10.03.2012 14:55:00
Kol ve saat iki kelimenin birleşimi kol saatini oluşturuyor. Bir deri, çelik, titanyum, seramik vb. maddelerin yardımıyla bileğe takılan saate kol saati deniyor. Niçin kol saati dendiğini de bilmiyoruz. Aslında saat bileğe takılıyor, bilek saati demek daha mantıklı olurdu. Ama dilimize kol saati şeklinde yerleştiği için yaygın olarak kol saati deniyor. Saatler ilk icat olduğu zaman bileklere takılmıyordu.
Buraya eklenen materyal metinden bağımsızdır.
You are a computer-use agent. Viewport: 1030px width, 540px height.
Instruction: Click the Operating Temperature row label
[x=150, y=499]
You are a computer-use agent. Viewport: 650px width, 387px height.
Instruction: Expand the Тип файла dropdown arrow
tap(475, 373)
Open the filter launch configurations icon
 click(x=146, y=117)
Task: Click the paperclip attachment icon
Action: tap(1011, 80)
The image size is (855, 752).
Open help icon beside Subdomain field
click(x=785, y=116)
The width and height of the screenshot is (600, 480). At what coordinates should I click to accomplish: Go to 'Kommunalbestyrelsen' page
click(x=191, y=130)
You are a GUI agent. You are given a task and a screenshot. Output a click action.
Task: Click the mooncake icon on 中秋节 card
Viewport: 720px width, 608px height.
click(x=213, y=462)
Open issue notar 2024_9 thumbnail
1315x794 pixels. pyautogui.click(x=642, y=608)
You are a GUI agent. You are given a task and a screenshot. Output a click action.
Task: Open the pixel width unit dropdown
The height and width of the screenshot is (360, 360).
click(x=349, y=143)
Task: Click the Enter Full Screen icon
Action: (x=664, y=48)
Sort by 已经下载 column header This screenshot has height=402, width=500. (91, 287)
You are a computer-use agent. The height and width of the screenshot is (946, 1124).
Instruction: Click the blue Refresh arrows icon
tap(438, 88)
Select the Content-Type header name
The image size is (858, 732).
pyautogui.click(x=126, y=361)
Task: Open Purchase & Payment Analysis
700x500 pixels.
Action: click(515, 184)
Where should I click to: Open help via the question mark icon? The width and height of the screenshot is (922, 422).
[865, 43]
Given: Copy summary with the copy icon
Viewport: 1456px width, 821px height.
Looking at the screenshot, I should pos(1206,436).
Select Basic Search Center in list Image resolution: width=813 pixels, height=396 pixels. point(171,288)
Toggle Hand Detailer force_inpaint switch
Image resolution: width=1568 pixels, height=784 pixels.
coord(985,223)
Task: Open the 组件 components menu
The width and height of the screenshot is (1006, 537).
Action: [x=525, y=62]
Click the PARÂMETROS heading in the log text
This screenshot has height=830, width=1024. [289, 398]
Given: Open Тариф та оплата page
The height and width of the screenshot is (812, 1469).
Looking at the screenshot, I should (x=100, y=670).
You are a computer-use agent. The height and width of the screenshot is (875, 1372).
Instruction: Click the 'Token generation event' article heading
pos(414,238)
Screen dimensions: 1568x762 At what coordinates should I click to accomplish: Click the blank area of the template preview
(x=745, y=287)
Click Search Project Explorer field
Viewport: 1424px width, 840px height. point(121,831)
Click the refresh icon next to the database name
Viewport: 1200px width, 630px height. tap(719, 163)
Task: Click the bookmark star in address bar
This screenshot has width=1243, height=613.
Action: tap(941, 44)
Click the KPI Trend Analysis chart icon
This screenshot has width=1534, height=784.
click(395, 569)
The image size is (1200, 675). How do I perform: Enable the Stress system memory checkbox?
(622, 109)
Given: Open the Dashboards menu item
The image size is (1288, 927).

Taşınabilir saatlerin yapılmaya başlanmasıyla saatler ceplerde taşınmaya başlandı. Saatlerin bileklere takılması birinci dünya savaşında pilotların saatleri bileklere takma ihtiyaçlarından sonra yaygınlaşmaya başladı. Kol saatleri ilk yapılmaya başlandığı zaman herkes saat alamazdı. Ve saat sahibi olmak zenginlik demekti. Hele kurmalı kol saatleri bilekten çıkarılır ve cırt cırt sesleri eşliğinde büyük bir zevkle kurulur ve saatin zembereği doldurulurdu. Hem de hiç unutulmadan her zaman kurulurdu. Günümüz saat teknolojisine göre anlamsız olan kurma işlemi eskiden statü sahibi olmak demekti.
Gelişen teknolojiyle birçok özellik kol saatleriyle birleşmeye başladı. Mesela pusula, kamera, hesap makinası, GPS, ses kaydetme, Altimetre, barometre, higrometre hatta çakmak bile kol saatleriyle birleşti. Öyle ki bazı saat firmaları kol saatlerine fener bile yaptı. Kol saati sadece saat değil günlük yaşantımızda ihtiyaçlarımızı karşılayan fonksiyonel değişik teknolojilerle donatılmış zaman bilgisayarı olmaya başladı.